Testo mostrato
L'ultima modifica è del 31 ottobre 2010 alle ore 14:48.

Le immagini non erano drammatiche come quelle del film Sciopero di Sergej Ejzenstejn (sì, quello della Corazzata Potemkin) ove, in omaggio alla teoria degli stimoli, la repressione della rivolta operaia viene alternata alle immagini di un mattatoio dove avviene lo sgozzamento di un bue. Però il colpo d'occhio della manifestazione di giovedì scorso dei 1.500 lavoratori del cinema sul tappeto rosso del Festival di Roma non era male. Niente scalinata e nessuna carrozzina con bambino che precipita, ma i toni erano lo stesso drammatici, i cartelloni colorati e le star compunte e appassionate. La protesta, come è noto, era rivolta ai tagli del governo all'industria dei sogni che, secondo il documento letto da Sergio Castellitto, ha messo il settore «con le spalle al muro».

Cosa fare
Nell'articolo sulla protesta al Festival di Roma, dopo le parole "Niente scalinata e nessuna carrozzina con bambino che precipita, ma", vengono descritti alcuni aspetti della manifestazione. Elencali tutti insieme a come vengono caratterizzati.

Record estratti
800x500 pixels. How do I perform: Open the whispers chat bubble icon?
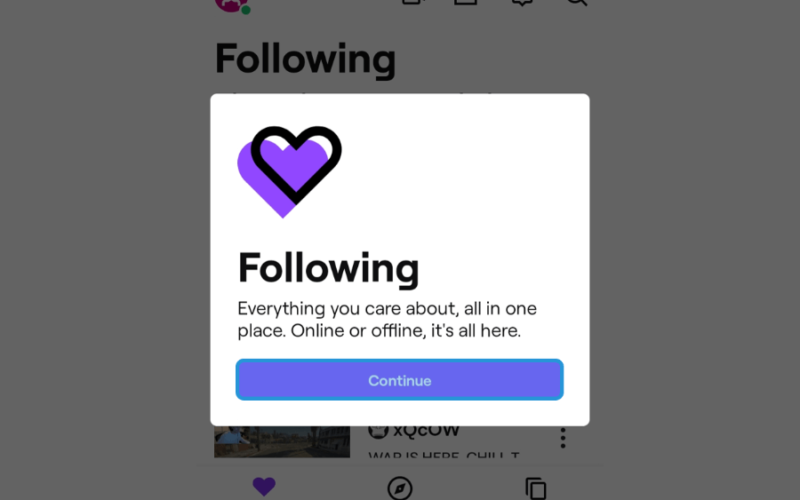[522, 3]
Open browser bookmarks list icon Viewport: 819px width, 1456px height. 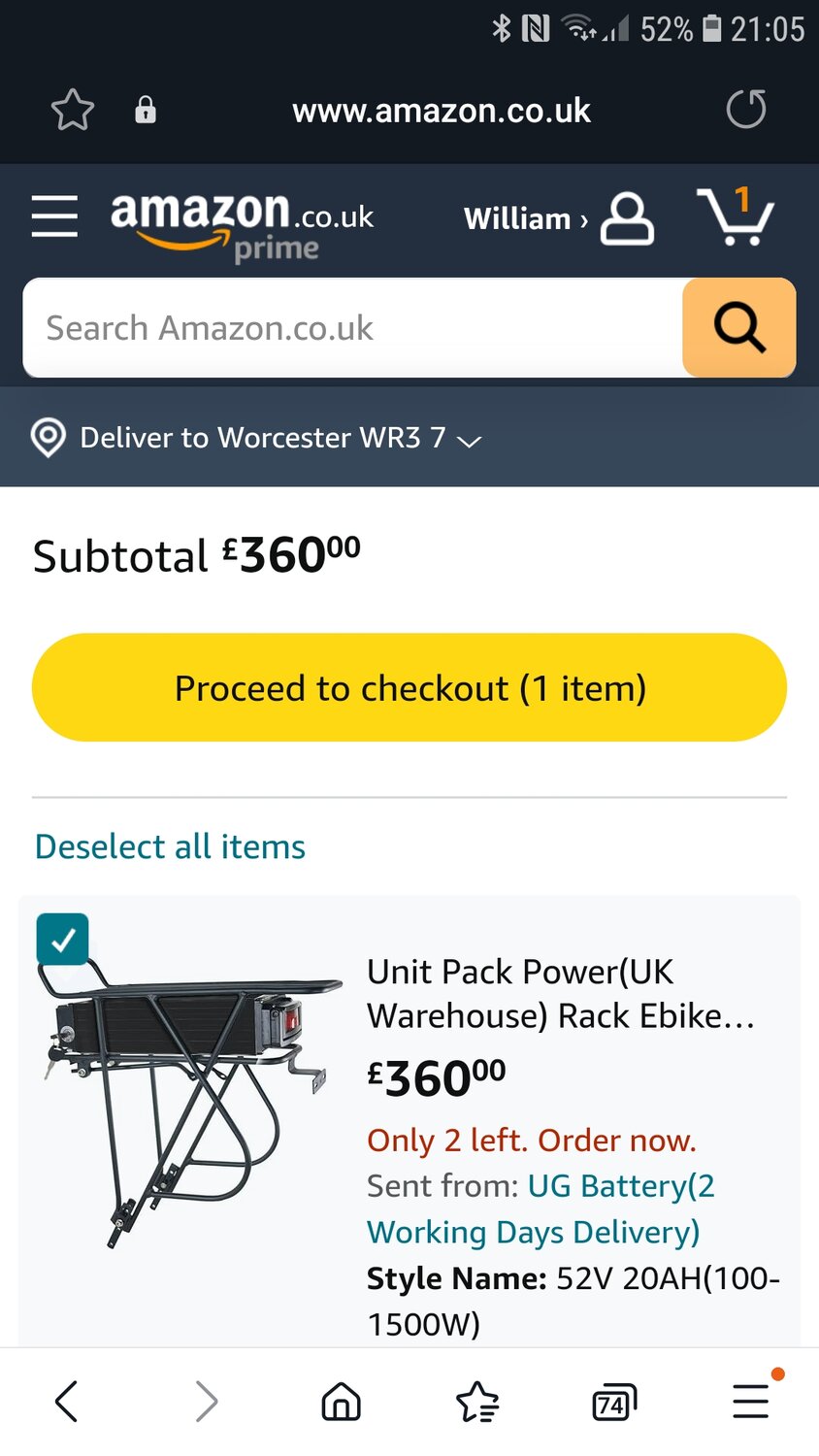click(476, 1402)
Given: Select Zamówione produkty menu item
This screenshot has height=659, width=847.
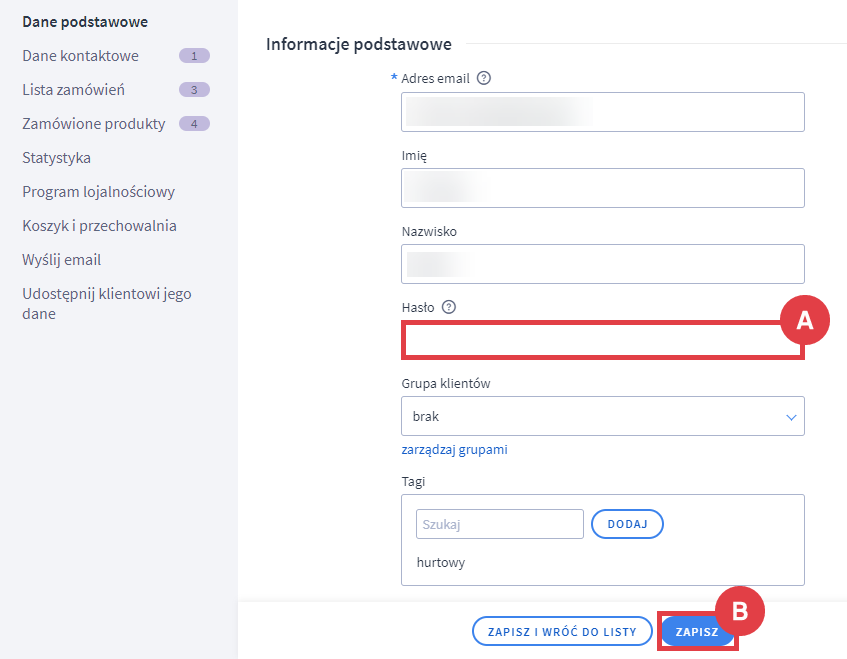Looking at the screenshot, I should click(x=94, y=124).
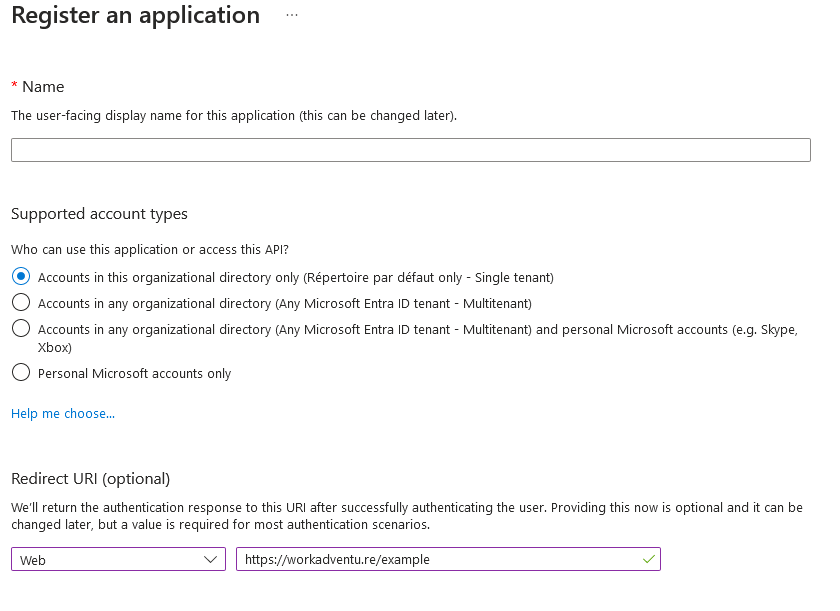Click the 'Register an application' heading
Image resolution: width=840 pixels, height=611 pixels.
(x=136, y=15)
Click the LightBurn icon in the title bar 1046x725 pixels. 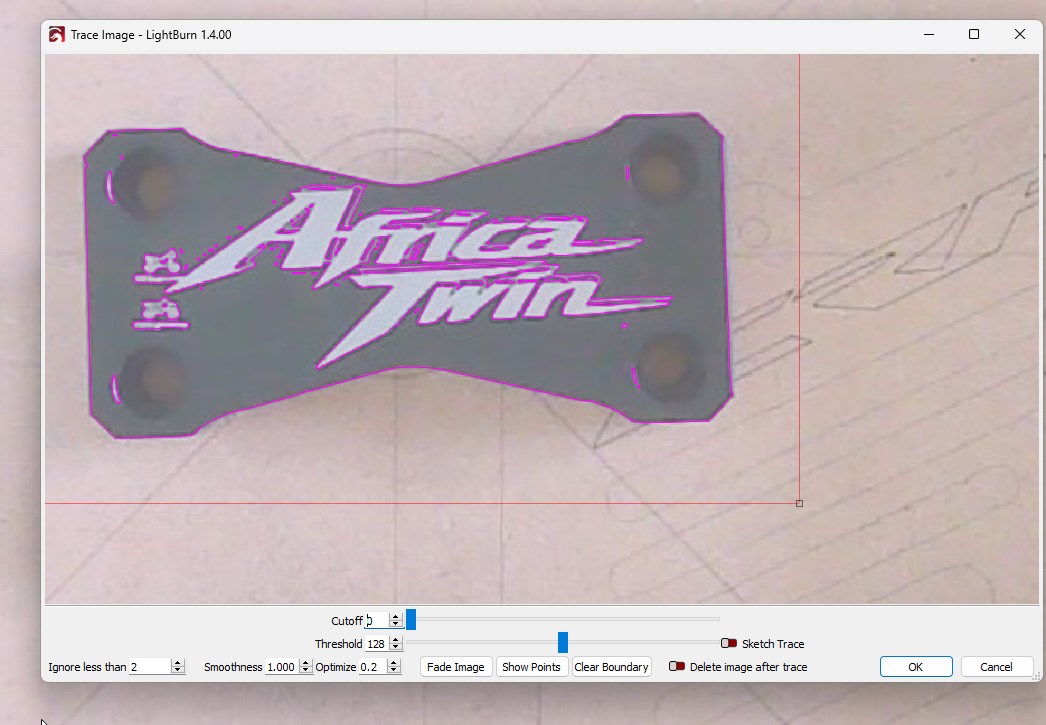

Risposta corretta
- I toni: lo stesso drammatici
- I cartelloni: colorati
- Le star: compunte e appassionate